Tasks to carry out –
**A)** Copy the part of the sick-day study text between "This research suggests" and "with such conditions.", inclusive.
**B)** In the sick-day study text, how many times more likely to die from suicide were workers with psychiatric absences of more than seven days, compared with workers who took no sick days?

Exercise text –
A new study has shown a strong connection between people who take mental health days at work, and a higher risk of death due to certain types of cancer, cardiovascular disease, and suicide. The researchers indicate that this may be because people who take time off for work because of psychiatric issues, are often experiencing more severe symptoms.

The researchers looked at data pertaining to the sick days of nearly 20,000 workers between 1990 and 1992. The sick days included those related to both mental health and non-mental health reasons. This data was then compared to mortality data from 1993 to 2008.

They found a strong correlation between those workers (7 percent of the group) who had absences exceeding seven days for a psychiatric condition and their rate of death during the subsequent 16 year period. These workers were much more likely to die from suicide (6 times), cancers related to smoking (1.5 times) and cardiovascular disease (2 times) compared to those workers who didn’t take any sick days.

This research suggests that psychiatric illness can be as debilitating as physical sickness, and increase mortality risks just as much. It may also provide helpful information towards identifying people who are in the high risk group so effective treatment can occur.
The data could signal, in other words, that serious mental illness is just as debilitating as physical illness, with similar long-term effects on overall survival.

The researchers acknowledge limitations to their study, including the likelihood that psychiatric disorders may have been underreported because of stigma and other health conditions frequently associated with such conditions.

But they also note the value that could come with identifying at-risk individuals and targeting them for interventions.

Input data –

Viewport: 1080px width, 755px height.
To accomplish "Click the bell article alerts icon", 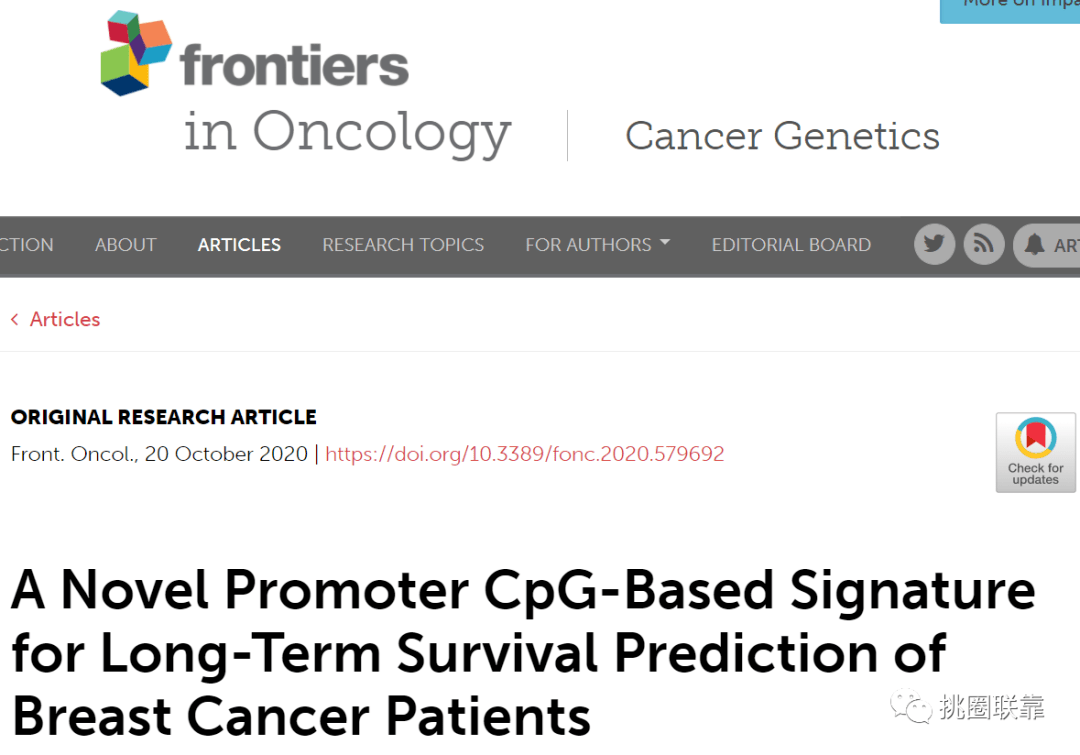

Answer list –
**A)**
This research suggests that psychiatric illness can be as debilitating as physical sickness, and increase mortality risks just as much. It may also provide helpful information towards identifying people who are in the high risk group so effective treatment can occur.
The data could signal, in other words, that serious mental illness is just as debilitating as physical illness, with similar long-term effects on overall survival.

The researchers acknowledge limitations to their study, including the likelihood that psychiatric disorders may have been underreported because of stigma and other health conditions frequently associated with such conditions.

**B)** Six times more likely.